Start of THE INPUT
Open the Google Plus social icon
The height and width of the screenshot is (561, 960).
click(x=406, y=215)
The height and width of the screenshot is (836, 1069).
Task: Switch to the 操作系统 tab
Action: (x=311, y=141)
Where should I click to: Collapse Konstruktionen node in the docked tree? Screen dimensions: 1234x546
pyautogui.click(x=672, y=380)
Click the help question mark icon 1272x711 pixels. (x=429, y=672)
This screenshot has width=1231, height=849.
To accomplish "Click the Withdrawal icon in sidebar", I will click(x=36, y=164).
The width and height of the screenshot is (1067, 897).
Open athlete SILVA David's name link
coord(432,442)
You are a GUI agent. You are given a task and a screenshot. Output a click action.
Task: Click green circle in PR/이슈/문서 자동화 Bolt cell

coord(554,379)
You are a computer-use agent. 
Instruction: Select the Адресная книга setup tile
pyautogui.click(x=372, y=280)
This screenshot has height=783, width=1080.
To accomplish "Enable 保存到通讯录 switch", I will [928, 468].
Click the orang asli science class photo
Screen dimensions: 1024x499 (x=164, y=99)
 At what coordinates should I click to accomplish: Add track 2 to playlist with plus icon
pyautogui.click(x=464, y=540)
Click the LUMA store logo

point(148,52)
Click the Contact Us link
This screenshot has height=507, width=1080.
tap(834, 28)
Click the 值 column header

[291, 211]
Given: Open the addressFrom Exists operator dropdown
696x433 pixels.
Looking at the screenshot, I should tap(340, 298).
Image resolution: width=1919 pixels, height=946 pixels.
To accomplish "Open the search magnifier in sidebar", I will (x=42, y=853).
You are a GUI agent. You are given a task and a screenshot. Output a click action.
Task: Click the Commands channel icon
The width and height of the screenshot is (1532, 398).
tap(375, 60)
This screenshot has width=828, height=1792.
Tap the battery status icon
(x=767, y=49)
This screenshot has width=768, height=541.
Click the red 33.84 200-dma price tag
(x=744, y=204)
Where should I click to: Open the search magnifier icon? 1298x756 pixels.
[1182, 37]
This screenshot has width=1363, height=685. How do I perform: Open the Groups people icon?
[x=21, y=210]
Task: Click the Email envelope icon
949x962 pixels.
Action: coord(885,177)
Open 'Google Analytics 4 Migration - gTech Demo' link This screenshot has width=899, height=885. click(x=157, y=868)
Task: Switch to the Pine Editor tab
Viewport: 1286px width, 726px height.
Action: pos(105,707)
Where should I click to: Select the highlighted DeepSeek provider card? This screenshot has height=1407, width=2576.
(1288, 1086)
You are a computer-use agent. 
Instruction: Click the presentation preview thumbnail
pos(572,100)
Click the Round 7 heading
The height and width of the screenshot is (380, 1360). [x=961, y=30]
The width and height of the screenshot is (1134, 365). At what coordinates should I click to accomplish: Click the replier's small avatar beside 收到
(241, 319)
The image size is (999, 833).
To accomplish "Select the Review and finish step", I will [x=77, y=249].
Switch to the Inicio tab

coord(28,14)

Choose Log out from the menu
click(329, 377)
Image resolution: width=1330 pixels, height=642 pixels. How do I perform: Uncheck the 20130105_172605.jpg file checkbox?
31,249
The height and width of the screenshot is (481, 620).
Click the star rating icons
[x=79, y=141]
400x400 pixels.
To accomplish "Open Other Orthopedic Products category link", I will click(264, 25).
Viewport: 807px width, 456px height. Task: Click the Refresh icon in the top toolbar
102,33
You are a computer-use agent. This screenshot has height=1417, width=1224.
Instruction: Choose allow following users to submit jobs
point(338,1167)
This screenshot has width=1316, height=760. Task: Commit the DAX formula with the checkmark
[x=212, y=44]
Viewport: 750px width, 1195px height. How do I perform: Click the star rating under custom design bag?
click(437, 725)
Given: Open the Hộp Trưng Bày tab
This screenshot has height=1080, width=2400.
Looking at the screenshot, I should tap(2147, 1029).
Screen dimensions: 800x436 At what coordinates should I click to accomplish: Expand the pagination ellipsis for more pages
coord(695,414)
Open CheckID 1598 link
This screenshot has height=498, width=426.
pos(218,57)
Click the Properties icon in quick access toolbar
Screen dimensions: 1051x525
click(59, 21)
End of THE INPUT
▶ **WORK TO COMPLETE**
An exact copy of every record is required.

▶ **SOLUTION**
Open the Google Plus social icon
The height and width of the screenshot is (561, 960).
click(x=406, y=215)
The height and width of the screenshot is (836, 1069).
Task: Switch to the 操作系统 tab
Action: (x=311, y=141)
Where should I click to: Collapse Konstruktionen node in the docked tree? Screen dimensions: 1234x546
pyautogui.click(x=672, y=380)
Click the help question mark icon 1272x711 pixels. (x=429, y=672)
This screenshot has width=1231, height=849.
To accomplish "Click the Withdrawal icon in sidebar", I will click(x=36, y=164).
The width and height of the screenshot is (1067, 897).
Open athlete SILVA David's name link
coord(432,442)
You are a GUI agent. You are given a task and a screenshot. Output a click action.
Task: Click green circle in PR/이슈/문서 자동화 Bolt cell

coord(554,379)
You are a computer-use agent. 
Instruction: Select the Адресная книга setup tile
pyautogui.click(x=372, y=280)
This screenshot has height=783, width=1080.
To accomplish "Enable 保存到通讯录 switch", I will [928, 468].
Click the orang asli science class photo
Screen dimensions: 1024x499 (x=164, y=99)
 At what coordinates should I click to accomplish: Add track 2 to playlist with plus icon
pyautogui.click(x=464, y=540)
Click the LUMA store logo

point(148,52)
Click the Contact Us link
This screenshot has height=507, width=1080.
tap(834, 28)
Click the 值 column header

[291, 211]
Given: Open the addressFrom Exists operator dropdown
696x433 pixels.
Looking at the screenshot, I should tap(340, 298).
Image resolution: width=1919 pixels, height=946 pixels.
To accomplish "Open the search magnifier in sidebar", I will (x=42, y=853).
You are a GUI agent. You are given a task and a screenshot. Output a click action.
Task: Click the Commands channel icon
The width and height of the screenshot is (1532, 398).
tap(375, 60)
This screenshot has width=828, height=1792.
Tap the battery status icon
(x=767, y=49)
This screenshot has width=768, height=541.
Click the red 33.84 200-dma price tag
(x=744, y=204)
Where should I click to: Open the search magnifier icon? 1298x756 pixels.
[1182, 37]
This screenshot has width=1363, height=685. How do I perform: Open the Groups people icon?
[x=21, y=210]
Task: Click the Email envelope icon
949x962 pixels.
Action: coord(885,177)
Open 'Google Analytics 4 Migration - gTech Demo' link This screenshot has width=899, height=885. click(x=157, y=868)
Task: Switch to the Pine Editor tab
Viewport: 1286px width, 726px height.
Action: pos(105,707)
Where should I click to: Select the highlighted DeepSeek provider card? This screenshot has height=1407, width=2576.
(1288, 1086)
You are a computer-use agent. 
Instruction: Click the presentation preview thumbnail
pos(572,100)
Click the Round 7 heading
The height and width of the screenshot is (380, 1360). [x=961, y=30]
The width and height of the screenshot is (1134, 365). At what coordinates should I click to accomplish: Click the replier's small avatar beside 收到
(241, 319)
The image size is (999, 833).
To accomplish "Select the Review and finish step", I will [x=77, y=249].
Switch to the Inicio tab

coord(28,14)

Choose Log out from the menu
click(329, 377)
Image resolution: width=1330 pixels, height=642 pixels. How do I perform: Uncheck the 20130105_172605.jpg file checkbox?
31,249
The height and width of the screenshot is (481, 620).
Click the star rating icons
[x=79, y=141]
400x400 pixels.
To accomplish "Open Other Orthopedic Products category link", I will click(264, 25).
Viewport: 807px width, 456px height. Task: Click the Refresh icon in the top toolbar
102,33
You are a computer-use agent. This screenshot has height=1417, width=1224.
Instruction: Choose allow following users to submit jobs
point(338,1167)
This screenshot has width=1316, height=760. Task: Commit the DAX formula with the checkmark
[x=212, y=44]
Viewport: 750px width, 1195px height. How do I perform: Click the star rating under custom design bag?
click(437, 725)
Given: Open the Hộp Trưng Bày tab
This screenshot has height=1080, width=2400.
Looking at the screenshot, I should tap(2147, 1029).
Screen dimensions: 800x436 At what coordinates should I click to accomplish: Expand the pagination ellipsis for more pages
coord(695,414)
Open CheckID 1598 link
This screenshot has height=498, width=426.
pos(218,57)
Click the Properties icon in quick access toolbar
Screen dimensions: 1051x525
click(59, 21)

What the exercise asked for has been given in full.